REQUEST —
Please copy the material below, replacing every "screenshot" with "screen capture" and changing nothing else.

■ ■ ■ ■ ■ ■ ■

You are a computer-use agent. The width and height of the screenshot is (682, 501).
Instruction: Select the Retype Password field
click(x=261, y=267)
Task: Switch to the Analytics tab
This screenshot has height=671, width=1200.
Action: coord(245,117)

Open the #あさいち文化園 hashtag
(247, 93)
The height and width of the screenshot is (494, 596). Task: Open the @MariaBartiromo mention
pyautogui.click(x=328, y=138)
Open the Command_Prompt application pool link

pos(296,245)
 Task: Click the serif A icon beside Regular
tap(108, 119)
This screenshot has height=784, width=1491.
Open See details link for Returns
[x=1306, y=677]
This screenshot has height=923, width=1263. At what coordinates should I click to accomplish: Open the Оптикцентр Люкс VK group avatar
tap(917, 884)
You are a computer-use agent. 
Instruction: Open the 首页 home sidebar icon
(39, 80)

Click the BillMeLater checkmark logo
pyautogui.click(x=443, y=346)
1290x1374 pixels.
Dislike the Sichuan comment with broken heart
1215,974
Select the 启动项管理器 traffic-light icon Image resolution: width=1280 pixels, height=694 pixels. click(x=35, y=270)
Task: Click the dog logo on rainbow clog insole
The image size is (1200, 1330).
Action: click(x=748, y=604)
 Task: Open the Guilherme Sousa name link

■ ■ ■ ■ ■ ■ ■

ANSWER TO THIS PROBLEM —
You are a computer-use agent. The width and height of the screen capture is (682, 501).
Instruction: Select the Retype Password field
click(x=261, y=267)
Task: Switch to the Analytics tab
This screen capture has height=671, width=1200.
Action: coord(245,117)

Open the #あさいち文化園 hashtag
(247, 93)
The height and width of the screen capture is (494, 596). Task: Open the @MariaBartiromo mention
pyautogui.click(x=328, y=138)
Open the Command_Prompt application pool link

pos(296,245)
 Task: Click the serif A icon beside Regular
tap(108, 119)
This screen capture has height=784, width=1491.
Open See details link for Returns
[x=1306, y=677]
This screen capture has height=923, width=1263. At what coordinates should I click to accomplish: Open the Оптикцентр Люкс VK group avatar
tap(917, 884)
You are a computer-use agent. 
Instruction: Open the 首页 home sidebar icon
(39, 80)

Click the BillMeLater checkmark logo
pyautogui.click(x=443, y=346)
1290x1374 pixels.
Dislike the Sichuan comment with broken heart
1215,974
Select the 启动项管理器 traffic-light icon Image resolution: width=1280 pixels, height=694 pixels. click(x=35, y=270)
Task: Click the dog logo on rainbow clog insole
The image size is (1200, 1330).
Action: click(x=748, y=604)
 Task: Open the Guilherme Sousa name link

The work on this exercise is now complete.